New Capabilities In Amazon SageMaker AI Continue To Transform How Organizations Develop AI Models

As AI models become increasingly sophisticated and specialized, the ability to quickly train and customize models can mean the difference between industry leadership and falling behind. That is why hundreds of thousands of customers use the fully managed infrastructure, tools, and workflows of Amazon SageMaker AI to scale and advance AI model development. Since launching in 2017, SageMaker AI has transformed how organizations approach AI model development by reducing complexity while maximizing performance. Since then, we’ve continued to relentlessly innovate, adding more than 420 new capabilities since launch to give customers the best tools to build, train, and deploy AI models quickly and efficiently. Today, we’re pleased to announce new innovations that build on the rich features of SageMaker AI to accelerate how customers build and train AI models.

Amazon SageMaker HyperPod: The infrastructure of choice for developing AI models

AWS launched Amazon SageMaker HyperPod in 2023 to reduce complexity and maximize performance and efficiency when building AI models. With SageMaker HyperPod, you can quickly scale generative AI model development across thousands of AI accelerators and reduce foundation model (FM) training and fine-tuning development costs by up to 40%. Many of today’s top models are trained on SageMaker HyperPod, including models from Hugging Face, Luma AI, Perplexity AI, Salesforce, Thomson Reuters, Writer, and Amazon. By training Amazon Nova FMs on SageMaker HyperPod, Amazon saved months of work and increased utilization of compute resources to more than 90%.

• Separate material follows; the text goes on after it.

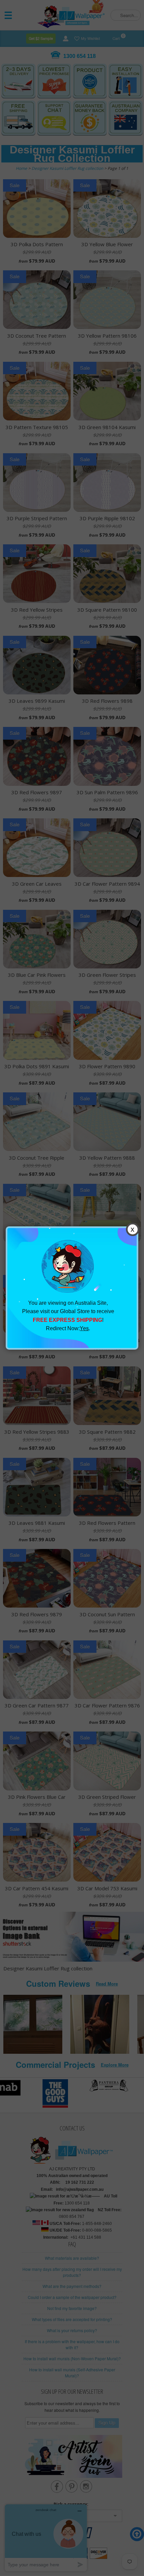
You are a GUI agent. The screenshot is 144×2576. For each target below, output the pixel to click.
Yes (84, 1328)
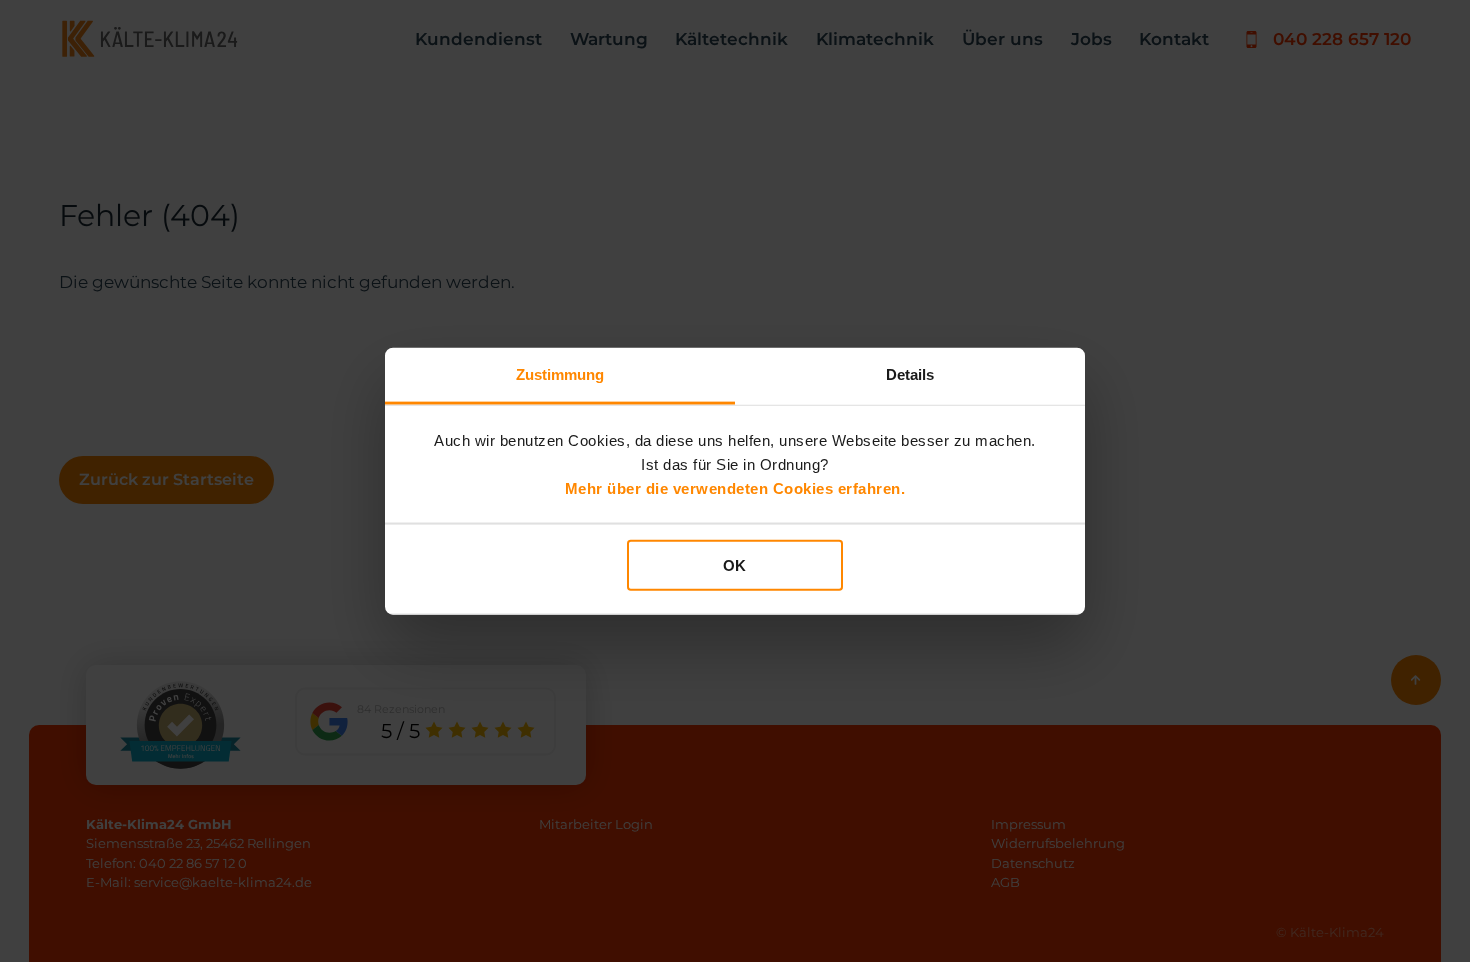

To further streamline workflows and make it faster to develop and deploy models, a new command line interface (CLI) and software development kit (SDK) provides a single, consistent interface that simplifies infrastructure management, unifies job submission across training and inference, and supports both recipe-based and custom workflows with integrated monitoring and control. Today, we are also adding two capabilities to SageMaker HyperPod that can help you reduce training costs and accelerate AI model development.

Reduce the time to troubleshoot performance issues from days to minutes with SageMaker HyperPod observability

To bring new AI innovations to market as quickly as possible, organizations need visibility across AI model development tasks and compute resources to optimize training efficiency and detect and resolve interruptions or performance bottlenecks as soon as possible. For example, to investigate if a training or fine-tuning job failure was the result of a hardware issue, data scientists and machine learning (ML) engineers want to quickly filter to review the monitoring data of the specific GPUs that performed the job rather than manually browsing through the hardware resources of an entire cluster to establish the correlation between the job failure and a hardware issue.

The new observability capability in SageMaker HyperPod transforms how you can monitor and optimize your model development workloads. Through a unified dashboard preconfigured in Amazon Managed Grafana, with the monitoring data automatically published to an Amazon Managed Service for Prometheus workspace, you can now see generative AI task performance metrics, resource utilization, and cluster health in a single view. Teams can now quickly spot bottlenecks, prevent costly delays, and optimize compute resources. You can define automated alerts, specify use case-specific task metrics and events, and publish them to the unified dashboard with just a few clicks.

By reducing troubleshooting time from days to minutes, this capability can help you accelerate your path to production and maximize the return on your AI investments.

DatologyAI builds tools to automatically select the best data on which to train deep learning models.

“We are excited to use Amazon SageMaker HyperPod’s one-click observability solution. Our senior staff members needed insights into how we’re utilizing GPU resources. The pre-built Grafana dashboards will give us exactly what we needed, with immediate visibility into critical metrics—from task-specific GPU utilization to file system (FSx for Lustre) performance—without requiring us to maintain any monitoring infrastructure. As someone who appreciates the power of the Prometheus Query Language, I like the fact that I can write my own queries and analyze custom metrics without worrying about infrastructure problems.”
–Josh Wills, Member of Technical Staff at DatologyAI

–

Articul8 helps companies build sophisticated enterprise generative AI applications.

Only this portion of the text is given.